Armando Gutierrez (born November 17, 1949) is a Cuban-American banker, political consultant, and entrepreneur.

Background
Gutierrez was born in Cuba, then moved to the United States, where he spent several years in New Jersey and eventually settled in Miami, Florida. He spent several years in the banking industry, serving as senior vice-president of the Central Bank and Trust Company.

He has been director of the Latin Chamber of Commerce and a delegate of the Cuban Patriotic Junta. He also served as chairman of South Floridians for the Statue of Liberty, a fundraising group that supported the statue's 100th anniversary restoration campaign. Gutierrez was a member of the Diversity Action Council, an organization created and funded by Miami-based Burger King to promote and support diversity among its franchisees.

Given data:
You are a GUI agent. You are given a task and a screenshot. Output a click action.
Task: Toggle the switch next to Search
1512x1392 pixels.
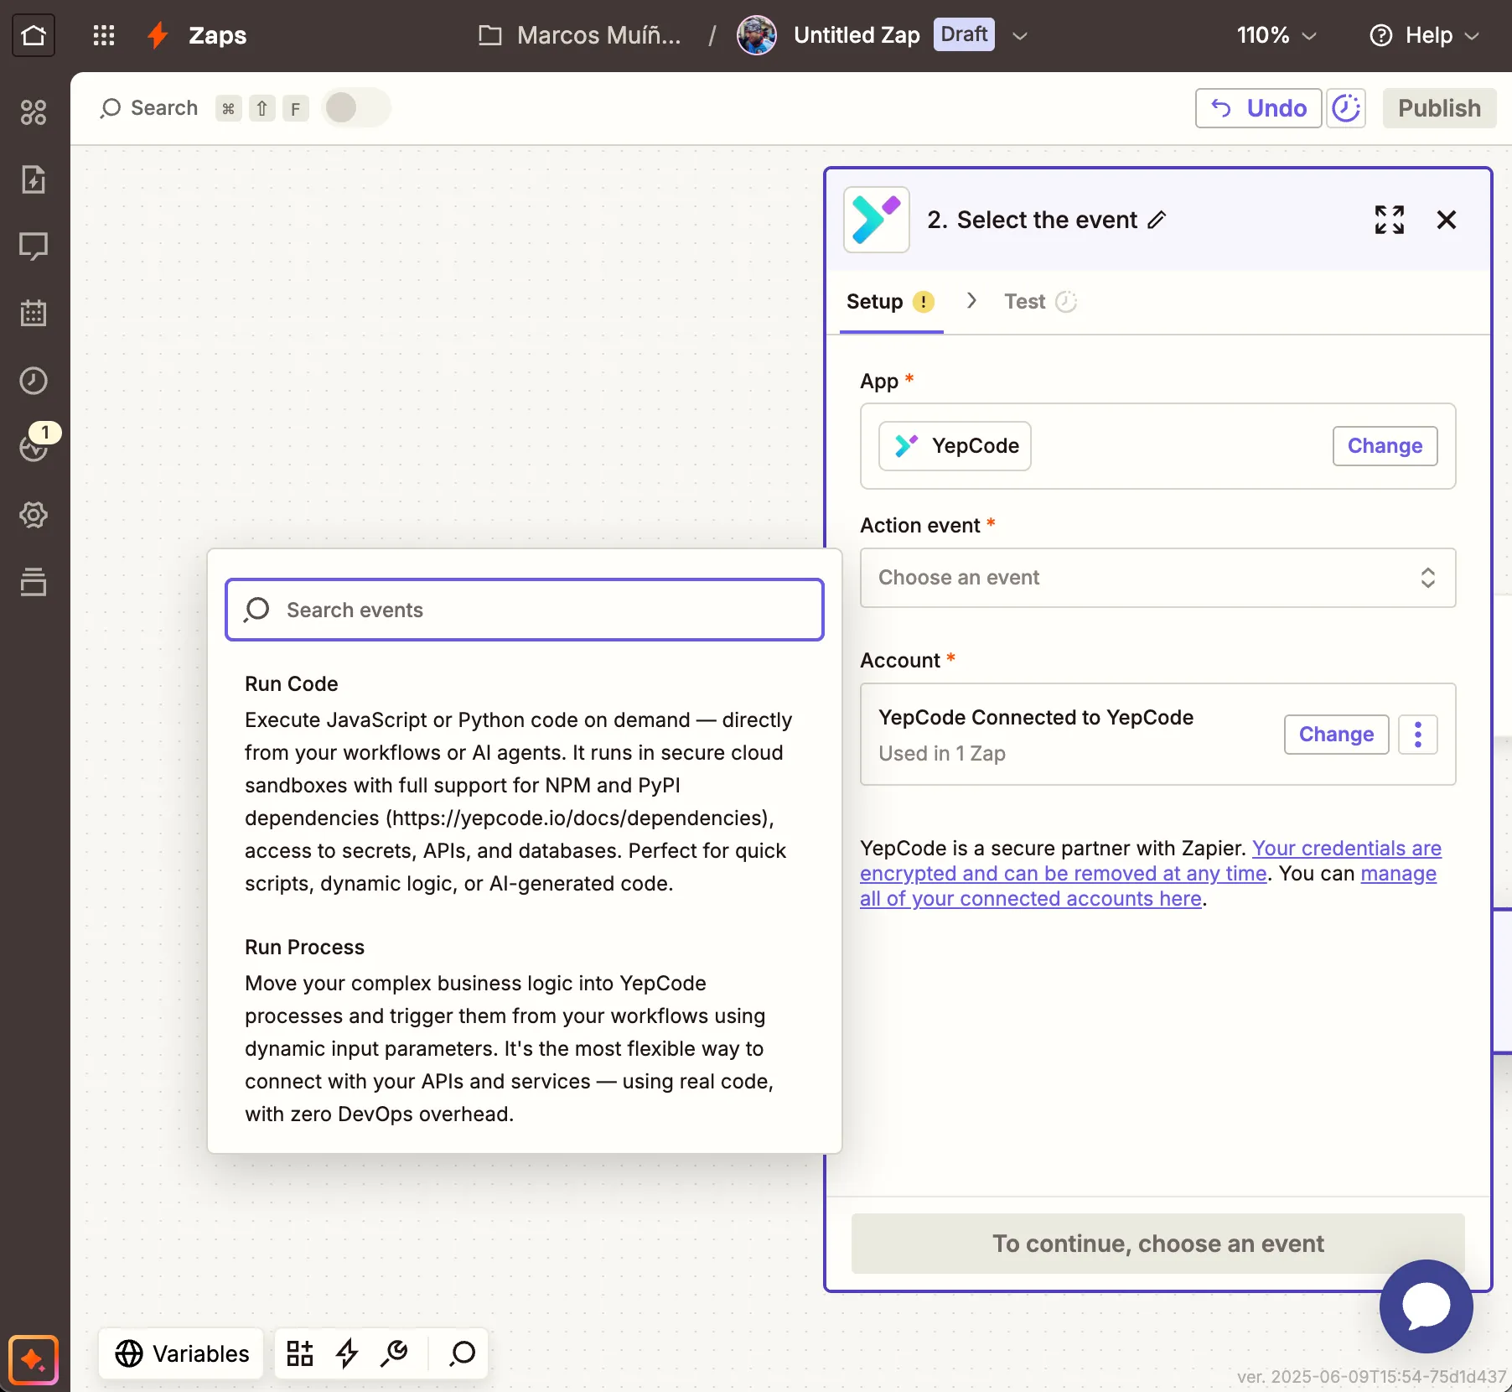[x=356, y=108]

Aim 1:
Answer these questions using the biography of Armando Gutierrez, one answer per line:
(a) On what date was Gutierrez born?
(b) At which bank did he serve as senior vice-president?
(c) Which company created and funded the Diversity Action Council?
Aim 2: List every organization in which the biography of Armando Gutierrez says he held a position or membership.
Aim 3: Write the next part of the biography of Armando Gutierrez, starting after its last sentence.

Expected output 1:
(a) November 17, 1949
(b) The Central Bank and Trust Company
(c) Burger King, based in Miami

Expected output 2:
- Central Bank and Trust Company
- Latin Chamber of Commerce
- Cuban Patriotic Junta
- South Floridians for the Statue of Liberty
- Diversity Action Council

Expected output 3:
Elián González
He acted as spokesperson for the family of Elián González during the Elián González affair. Gutierrez supported the efforts in Miami to prevent Elián from being sent to live with his father in Cuba. Gutierrez organized the legal team and negotiated with the US government. The night of the entry to retrieve Elián Gonzalez, Gutierrez and attorneys were in the house speaking to the Clinton administration.

Personal life
Gutierrez is owner of several businesses including consulting companies and a utility company. In May 2009, Gutierrez sold his 50% interest in WQXM, an AM radio station in Bartow, Florida. Gutierrez is the father of Armando Gutierrez the producer and actor.

References

External links
 "Gutierrez Elian Press Meeting". BBC.
 "Gutierrez involved in Florida Recount". New York Times.
 "Gutierrez during Elian Gonzalez". New York Times
 "Cuban Leaders Bitter over Elian Saga". New York Times
 "Delay in Cuba". New York Times
 "INS Speaks to Gutierrez". CNN.
 "Gutierrez Appeals Gonzalez Decision". CNN.
 "Gutierrez Interview". NPR.
 Discovery Channel Special
 Karon, Tony (June 27, 2000). "Who'll Play Elian? Time.com Casts the Movie". Time.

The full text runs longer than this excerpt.